Brief - Would you go through the records below and copy each line with the string "agent"?

Supplied entries -
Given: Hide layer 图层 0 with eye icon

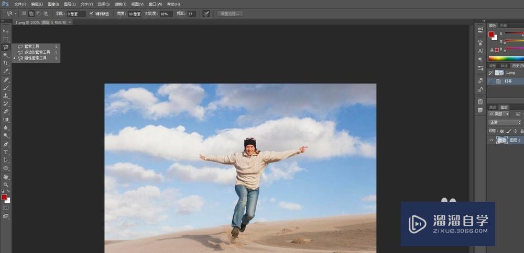Looking at the screenshot, I should point(492,140).
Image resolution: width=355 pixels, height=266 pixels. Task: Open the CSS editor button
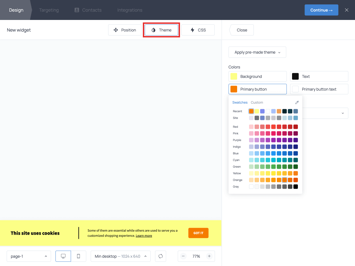[x=198, y=30]
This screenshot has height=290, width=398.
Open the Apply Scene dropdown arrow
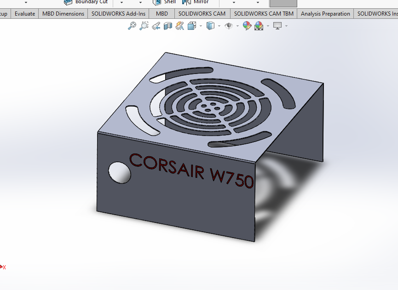tap(268, 26)
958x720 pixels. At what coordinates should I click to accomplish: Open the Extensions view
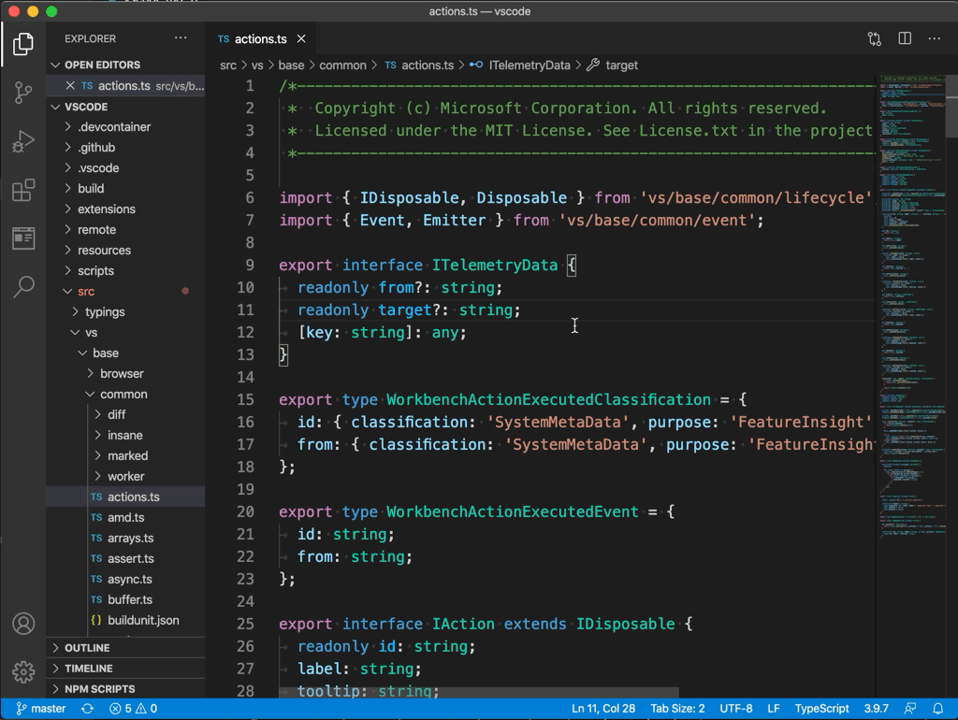[23, 191]
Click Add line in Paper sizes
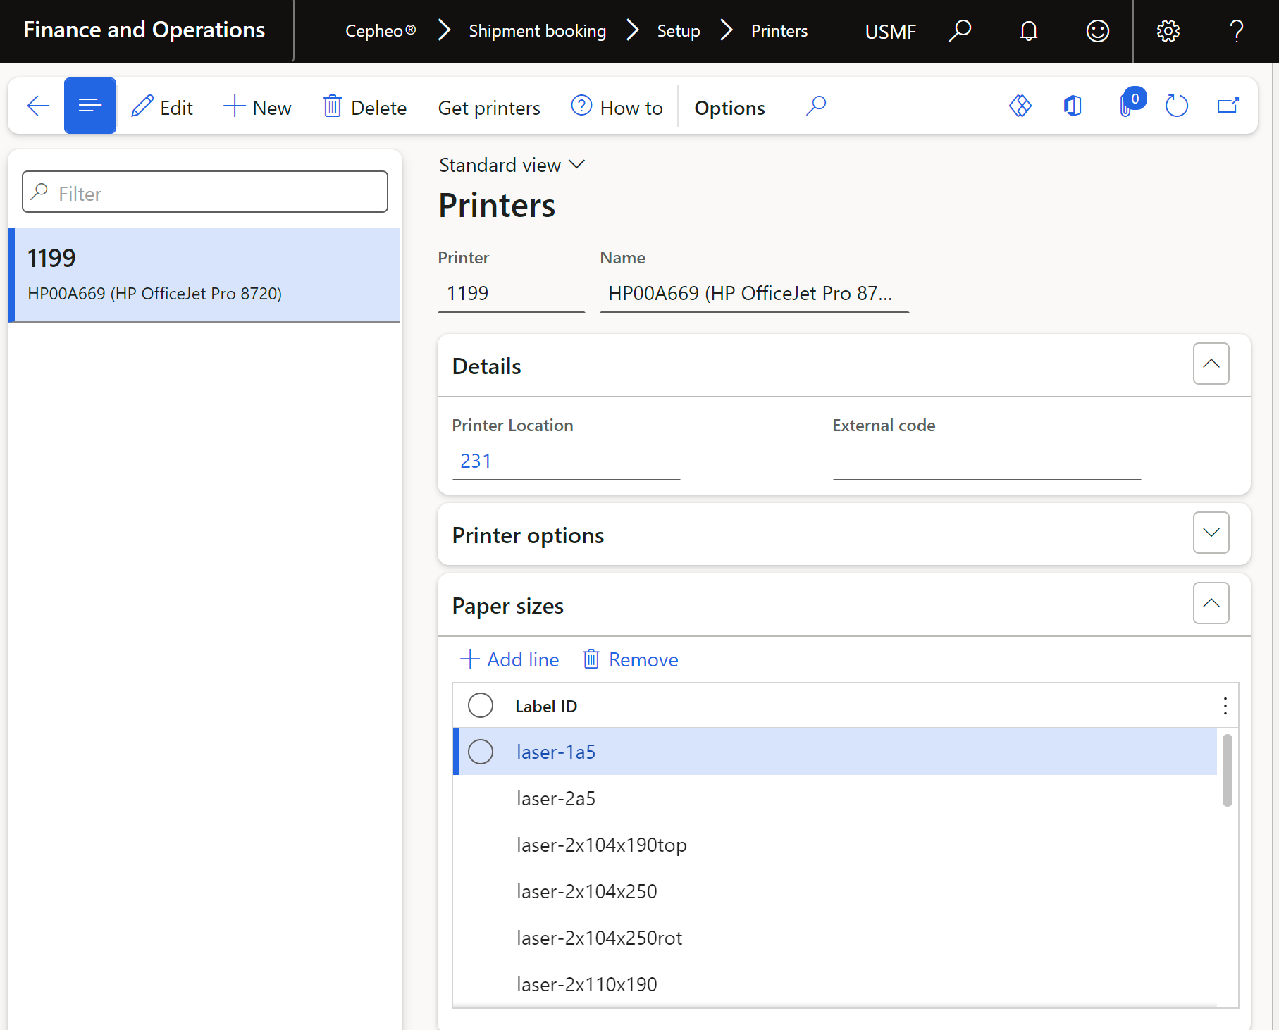 (x=509, y=659)
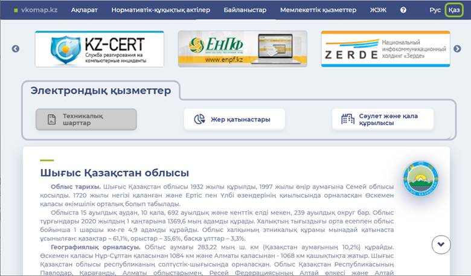Select the Электрондық қызметтер tab
The image size is (471, 276).
101,91
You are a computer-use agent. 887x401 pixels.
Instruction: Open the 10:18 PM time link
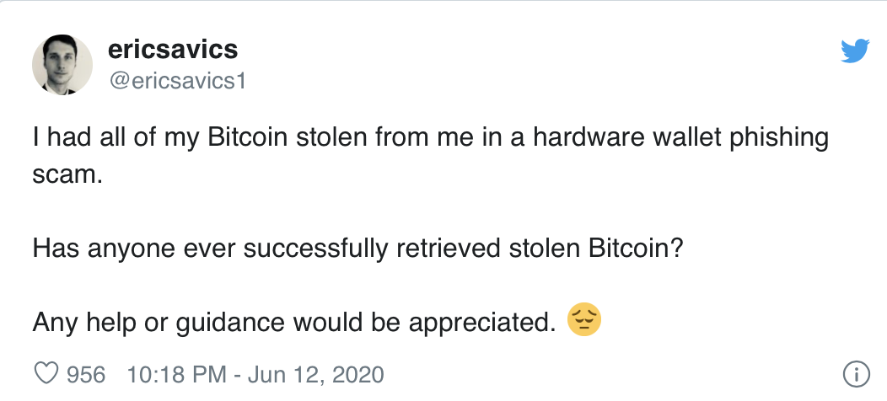(x=176, y=374)
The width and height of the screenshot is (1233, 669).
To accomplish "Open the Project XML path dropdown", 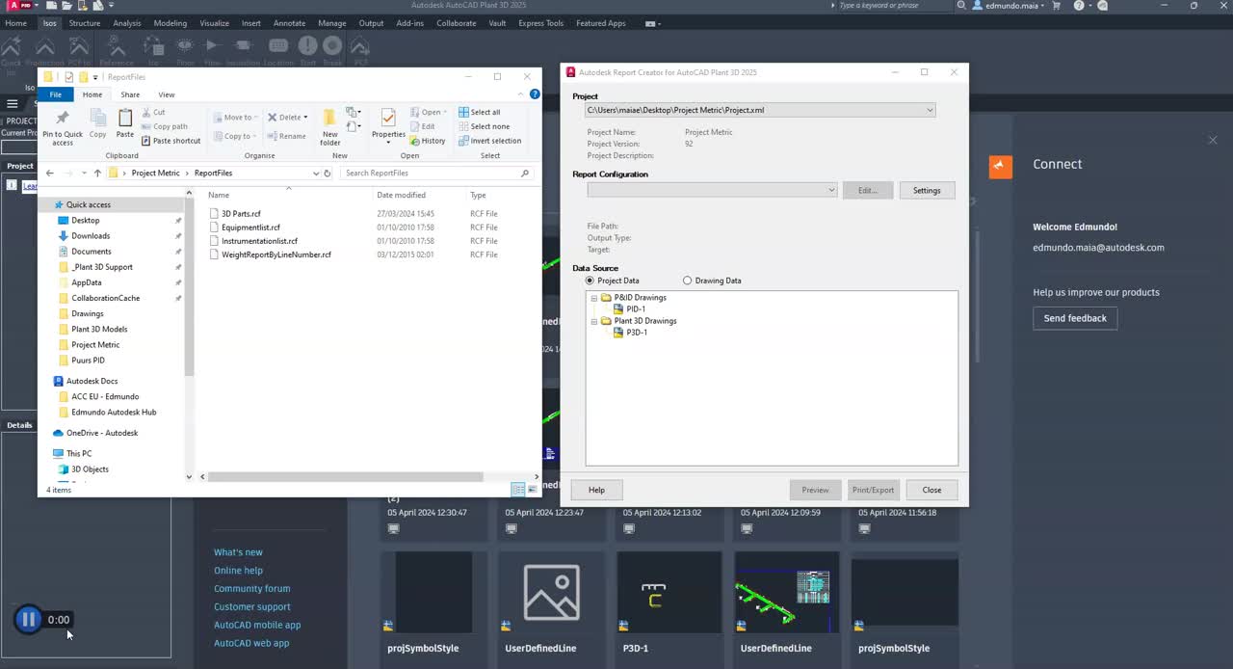I will point(930,110).
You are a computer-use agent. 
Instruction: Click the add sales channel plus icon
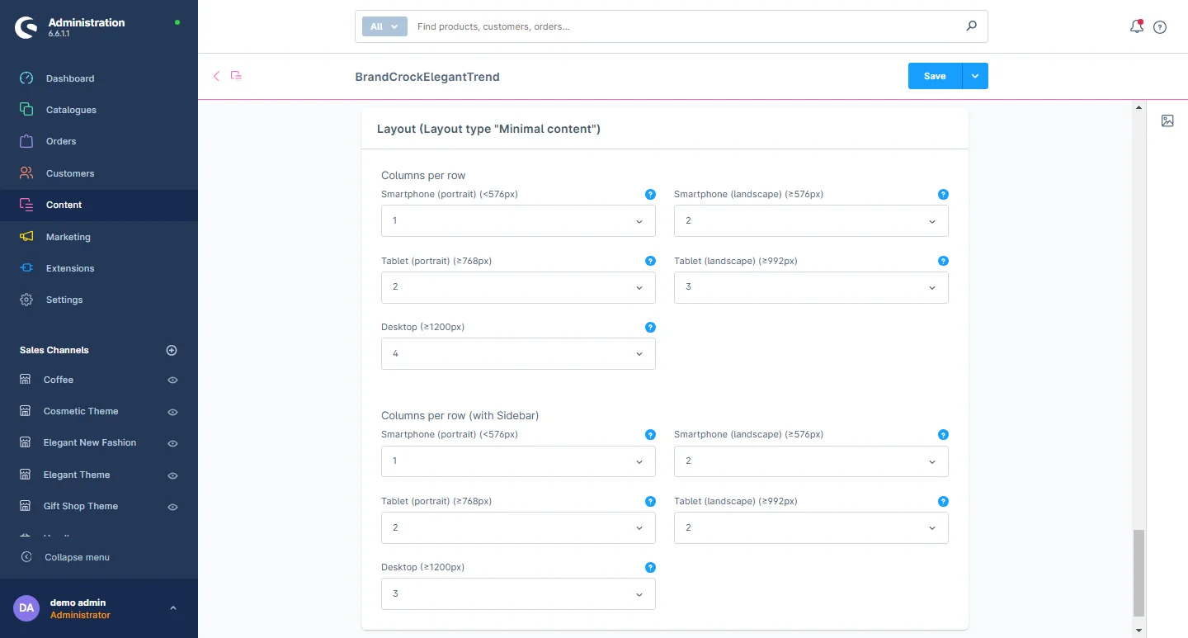coord(172,350)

Task output -
You are a computer-use agent. 887x401 pixels.
You are a computer-use agent. 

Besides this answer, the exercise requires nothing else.